• **WHAT IS BEING ASKED**
Among the entries below, count the lines where the string "button" occurs, and give only the number.

***** MATERIAL SHOWN *****

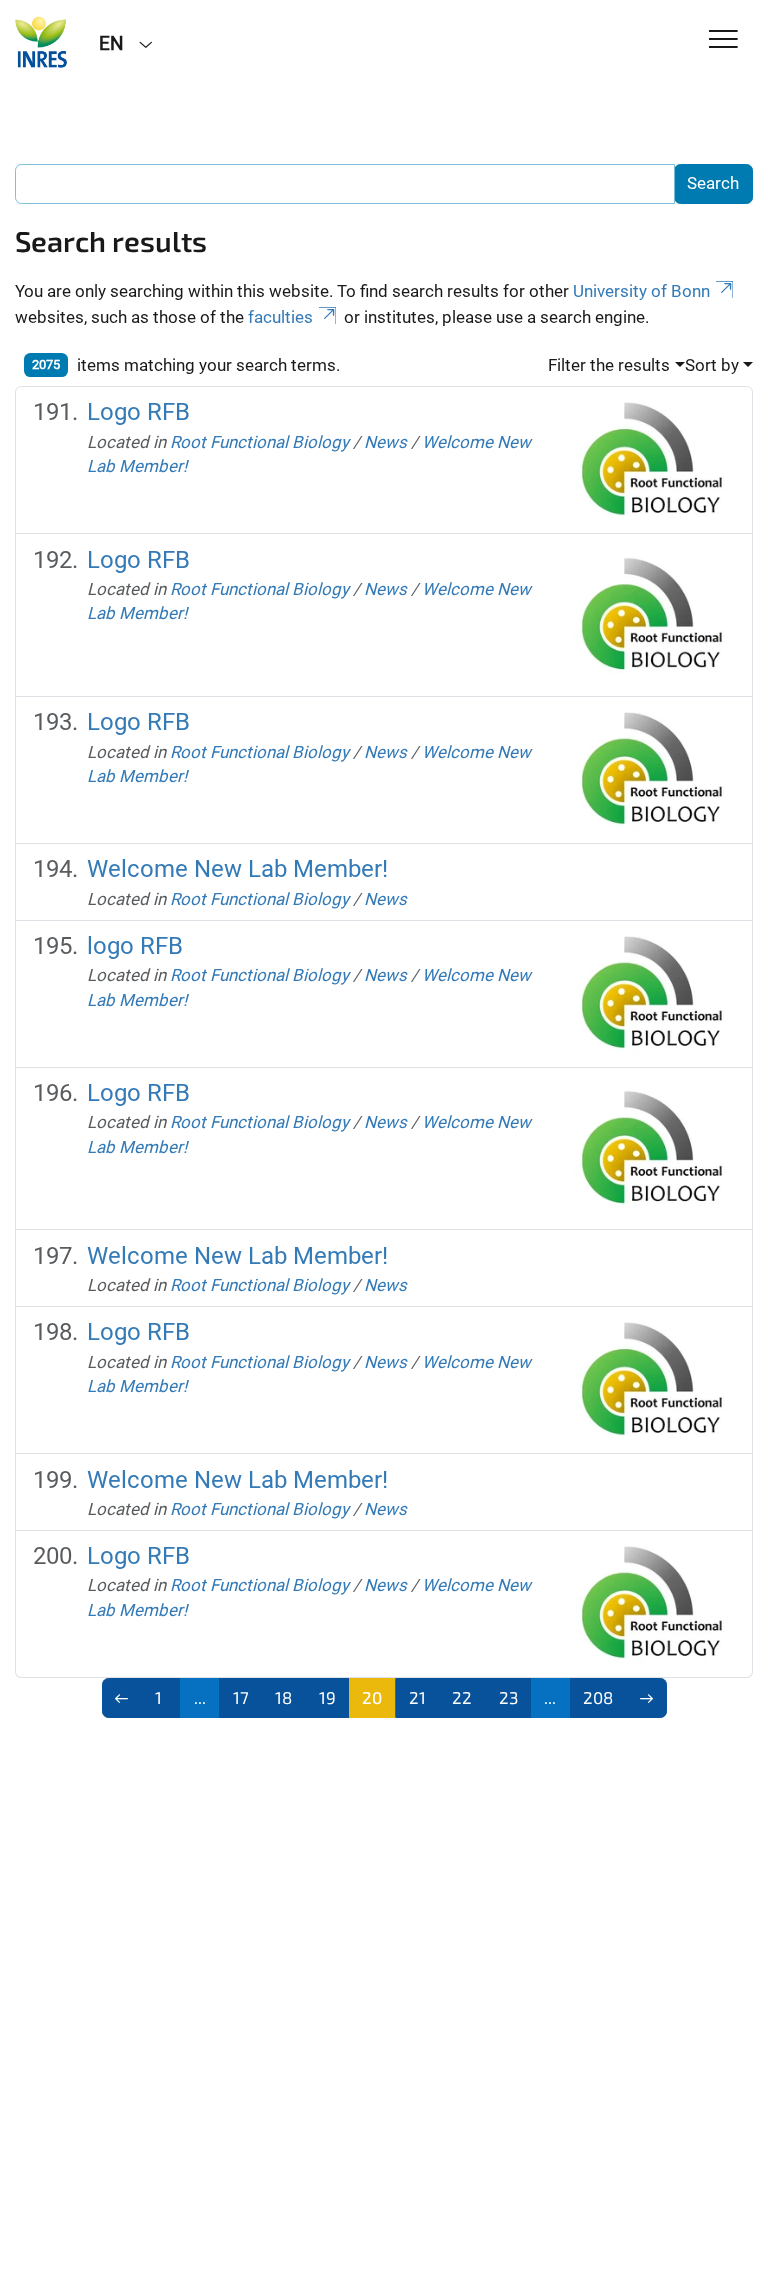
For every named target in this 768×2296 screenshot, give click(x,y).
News (385, 442)
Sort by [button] (712, 365)
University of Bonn (641, 291)
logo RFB (135, 946)
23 (508, 1697)
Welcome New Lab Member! (237, 869)
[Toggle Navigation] (723, 40)
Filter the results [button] (609, 365)
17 (241, 1697)
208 (598, 1697)
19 (327, 1697)
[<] (122, 1698)
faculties (280, 317)
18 (283, 1697)
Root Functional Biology (259, 442)
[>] (646, 1698)
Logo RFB (138, 412)
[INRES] (42, 42)
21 (417, 1697)
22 (462, 1697)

*****

• **EXERCISE SOLUTION**
2